DANVILLE — With job layoffs and uncertainty, financial challenges are real for most people in the area.
Last year, University of Illinois Extension’s volunteer Money Mentors helped more than 100 community members with their financial goals. This year, more people are likely to seek help, according to Kathy Sweedler, consumer economics educator with the Extension.
And that’s where people can help from the comfort of their homes.
Money Mentors is a free one-on-one program that helps people manage their finances by pairing them with a mentor. Training for mentors is offered twice a year.
The next session begins May 28. Weekly trainings are 6:30-7:30 p.m. Thursdays. People interested in becoming mentors are asked to register beforehand.
Training sessions include online class discussions. Each week there is homework in the form of activities, readings and online training. Assistance is available for anyone who is not familiar with Zoom meetings.
There is a $40 cost for training; however, partial scholarships are available.
Money Mentor volunteers complete 30 hours of financial education and coaching training with Extension educators. Mentors then are matched with people who seek help with financial goals such as paying down debt, building spending plans, saving for dreams and organizing their finances. If someone is unemployed, the mentor can provide resources.
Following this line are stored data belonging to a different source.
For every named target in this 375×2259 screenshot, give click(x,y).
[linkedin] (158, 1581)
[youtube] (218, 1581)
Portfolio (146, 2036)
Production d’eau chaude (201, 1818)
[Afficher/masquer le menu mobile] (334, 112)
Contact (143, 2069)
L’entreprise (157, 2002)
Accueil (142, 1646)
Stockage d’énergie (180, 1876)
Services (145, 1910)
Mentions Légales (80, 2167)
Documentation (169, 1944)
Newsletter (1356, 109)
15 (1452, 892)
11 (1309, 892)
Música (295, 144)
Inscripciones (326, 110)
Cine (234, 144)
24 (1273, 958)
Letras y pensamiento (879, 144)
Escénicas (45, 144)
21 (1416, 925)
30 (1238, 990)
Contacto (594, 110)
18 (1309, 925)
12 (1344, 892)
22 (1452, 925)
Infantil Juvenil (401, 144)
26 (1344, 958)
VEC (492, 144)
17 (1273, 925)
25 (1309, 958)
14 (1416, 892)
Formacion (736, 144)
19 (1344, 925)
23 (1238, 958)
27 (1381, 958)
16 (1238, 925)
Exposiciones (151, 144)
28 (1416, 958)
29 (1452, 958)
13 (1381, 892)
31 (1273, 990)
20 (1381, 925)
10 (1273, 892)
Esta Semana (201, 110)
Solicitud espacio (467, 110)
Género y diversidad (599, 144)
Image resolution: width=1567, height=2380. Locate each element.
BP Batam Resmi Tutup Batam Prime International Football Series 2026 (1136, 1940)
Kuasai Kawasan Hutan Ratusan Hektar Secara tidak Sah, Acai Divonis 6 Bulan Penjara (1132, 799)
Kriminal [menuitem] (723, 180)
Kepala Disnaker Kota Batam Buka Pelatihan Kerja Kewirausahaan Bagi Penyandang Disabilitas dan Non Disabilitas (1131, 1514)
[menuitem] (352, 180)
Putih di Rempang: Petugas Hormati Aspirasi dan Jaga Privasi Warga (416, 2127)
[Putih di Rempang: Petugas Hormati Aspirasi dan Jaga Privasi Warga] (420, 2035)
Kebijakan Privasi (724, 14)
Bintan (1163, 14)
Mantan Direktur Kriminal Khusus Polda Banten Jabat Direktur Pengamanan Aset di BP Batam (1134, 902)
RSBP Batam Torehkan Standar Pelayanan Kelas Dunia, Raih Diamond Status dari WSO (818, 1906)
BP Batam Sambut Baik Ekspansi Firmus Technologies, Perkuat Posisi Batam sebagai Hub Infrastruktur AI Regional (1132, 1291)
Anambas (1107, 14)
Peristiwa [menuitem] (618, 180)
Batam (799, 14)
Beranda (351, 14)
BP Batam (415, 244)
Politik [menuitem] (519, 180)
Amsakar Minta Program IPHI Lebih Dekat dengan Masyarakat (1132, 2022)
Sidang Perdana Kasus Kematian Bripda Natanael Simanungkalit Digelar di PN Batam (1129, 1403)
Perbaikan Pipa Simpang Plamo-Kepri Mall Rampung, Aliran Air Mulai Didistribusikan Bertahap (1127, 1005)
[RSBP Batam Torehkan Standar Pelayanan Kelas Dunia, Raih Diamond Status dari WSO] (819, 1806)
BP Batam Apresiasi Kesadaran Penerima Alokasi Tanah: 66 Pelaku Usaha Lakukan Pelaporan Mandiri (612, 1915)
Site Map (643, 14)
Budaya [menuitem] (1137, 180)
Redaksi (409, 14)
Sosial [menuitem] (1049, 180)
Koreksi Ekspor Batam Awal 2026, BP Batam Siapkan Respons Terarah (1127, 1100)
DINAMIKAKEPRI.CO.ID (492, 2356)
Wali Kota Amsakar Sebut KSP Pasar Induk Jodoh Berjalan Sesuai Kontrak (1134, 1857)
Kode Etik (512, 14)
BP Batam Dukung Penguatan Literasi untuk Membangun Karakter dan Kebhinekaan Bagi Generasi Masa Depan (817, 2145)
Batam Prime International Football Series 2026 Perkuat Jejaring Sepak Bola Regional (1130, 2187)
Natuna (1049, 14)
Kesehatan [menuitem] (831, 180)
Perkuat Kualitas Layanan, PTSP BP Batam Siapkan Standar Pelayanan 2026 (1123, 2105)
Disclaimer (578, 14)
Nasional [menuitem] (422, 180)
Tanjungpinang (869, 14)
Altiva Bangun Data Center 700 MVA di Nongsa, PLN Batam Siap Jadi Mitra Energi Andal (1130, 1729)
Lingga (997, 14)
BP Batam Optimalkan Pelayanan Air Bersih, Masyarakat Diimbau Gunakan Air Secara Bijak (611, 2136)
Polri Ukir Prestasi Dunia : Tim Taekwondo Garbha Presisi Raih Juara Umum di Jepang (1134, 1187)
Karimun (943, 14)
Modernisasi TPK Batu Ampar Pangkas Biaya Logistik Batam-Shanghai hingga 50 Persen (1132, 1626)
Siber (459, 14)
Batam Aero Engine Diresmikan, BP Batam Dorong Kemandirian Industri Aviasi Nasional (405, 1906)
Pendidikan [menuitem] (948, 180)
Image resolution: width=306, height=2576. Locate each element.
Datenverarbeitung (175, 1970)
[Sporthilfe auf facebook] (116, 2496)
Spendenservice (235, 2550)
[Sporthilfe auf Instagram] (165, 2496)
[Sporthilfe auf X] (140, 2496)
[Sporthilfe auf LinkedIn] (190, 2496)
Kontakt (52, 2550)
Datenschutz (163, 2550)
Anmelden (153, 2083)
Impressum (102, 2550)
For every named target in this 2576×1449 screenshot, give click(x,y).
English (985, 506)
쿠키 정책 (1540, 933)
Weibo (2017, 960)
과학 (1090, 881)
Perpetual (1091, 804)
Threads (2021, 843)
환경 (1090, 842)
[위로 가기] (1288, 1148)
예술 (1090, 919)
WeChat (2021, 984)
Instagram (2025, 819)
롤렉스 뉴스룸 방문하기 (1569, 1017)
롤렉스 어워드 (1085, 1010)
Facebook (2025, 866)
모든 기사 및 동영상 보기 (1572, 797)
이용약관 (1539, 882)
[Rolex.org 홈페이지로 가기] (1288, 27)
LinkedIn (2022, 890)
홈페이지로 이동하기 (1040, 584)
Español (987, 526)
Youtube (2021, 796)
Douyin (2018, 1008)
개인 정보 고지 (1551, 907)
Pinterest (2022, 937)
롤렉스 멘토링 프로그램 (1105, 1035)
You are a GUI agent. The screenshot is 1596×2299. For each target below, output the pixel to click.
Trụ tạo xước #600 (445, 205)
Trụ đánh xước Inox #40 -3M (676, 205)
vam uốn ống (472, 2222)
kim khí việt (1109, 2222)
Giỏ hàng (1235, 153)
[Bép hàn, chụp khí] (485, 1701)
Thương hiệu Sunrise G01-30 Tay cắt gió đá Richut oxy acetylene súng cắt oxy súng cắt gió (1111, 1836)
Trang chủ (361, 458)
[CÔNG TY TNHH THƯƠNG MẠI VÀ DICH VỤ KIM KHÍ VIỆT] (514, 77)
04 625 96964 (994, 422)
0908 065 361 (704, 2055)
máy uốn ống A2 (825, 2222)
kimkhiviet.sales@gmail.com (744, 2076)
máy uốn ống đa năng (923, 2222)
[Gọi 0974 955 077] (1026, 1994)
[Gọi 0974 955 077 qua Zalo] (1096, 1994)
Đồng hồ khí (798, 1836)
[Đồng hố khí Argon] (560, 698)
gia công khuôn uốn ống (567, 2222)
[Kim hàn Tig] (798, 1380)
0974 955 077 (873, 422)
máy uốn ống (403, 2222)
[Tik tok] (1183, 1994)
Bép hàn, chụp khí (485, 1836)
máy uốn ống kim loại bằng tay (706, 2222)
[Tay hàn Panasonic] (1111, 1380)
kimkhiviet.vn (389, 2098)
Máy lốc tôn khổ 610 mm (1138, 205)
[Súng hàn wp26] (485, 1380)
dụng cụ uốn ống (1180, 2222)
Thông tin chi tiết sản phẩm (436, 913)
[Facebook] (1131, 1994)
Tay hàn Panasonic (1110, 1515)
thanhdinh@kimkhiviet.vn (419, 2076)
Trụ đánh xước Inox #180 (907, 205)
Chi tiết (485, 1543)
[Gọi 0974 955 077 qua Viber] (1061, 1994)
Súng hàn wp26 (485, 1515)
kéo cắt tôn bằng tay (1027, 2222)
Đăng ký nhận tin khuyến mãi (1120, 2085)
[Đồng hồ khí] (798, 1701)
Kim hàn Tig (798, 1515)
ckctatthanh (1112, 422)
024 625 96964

“For participants, being matched with a mentor is like having their own personal, financial coach to reach their goals,” Sweedler said.
Normally, Sweedler said, mentors meet with their mentees in person. But, for now, the mentoring will be done by phone or through Zoom.
This is a volunteer activity that people can do from home, she said.
“A lot is being a sounding board and coaching them,” she said.
Mentors don’t need a financial degree or background. They must be comfortable talking about money and how to communicate well, which is covered in the training.
The Money Mentor program is making a difference in people’s lives, she said, adding, “Overall, we’re seeing positive change.”
For people who need the help of a mentor, the program is free and there are no income guidelines.
As a participant, you can meet one time (for example, if you have a few questions about money management) or you can commit to meeting via phone or a virtual communication mode at least once a month over a four-month period. After four months of mentoring you can decide if you’d like to continue meeting with your mentor.
While Money Mentors has been helpful to people over the past several years, it’s particularly important during the coronavirus pandemic.
Sweedler said one out of five people who had a job in February have filed for unemployment, as of April 30, according to a report by NPR.
“It’s estimated that 50 percent of Americans have either lost jobs or lost working hours as a result of the coronavirus pandemic,” she said. “Financial challenges are real for most people in our community.”
Sweedler created the Money Mentor program in 2013 after noticing a definite need for financial mentoring. The program is modeled after a national Cooperative Extension program in other states.
Currently, the Money Mentors program is available to residents in nine Illinois counties, including Vermilion.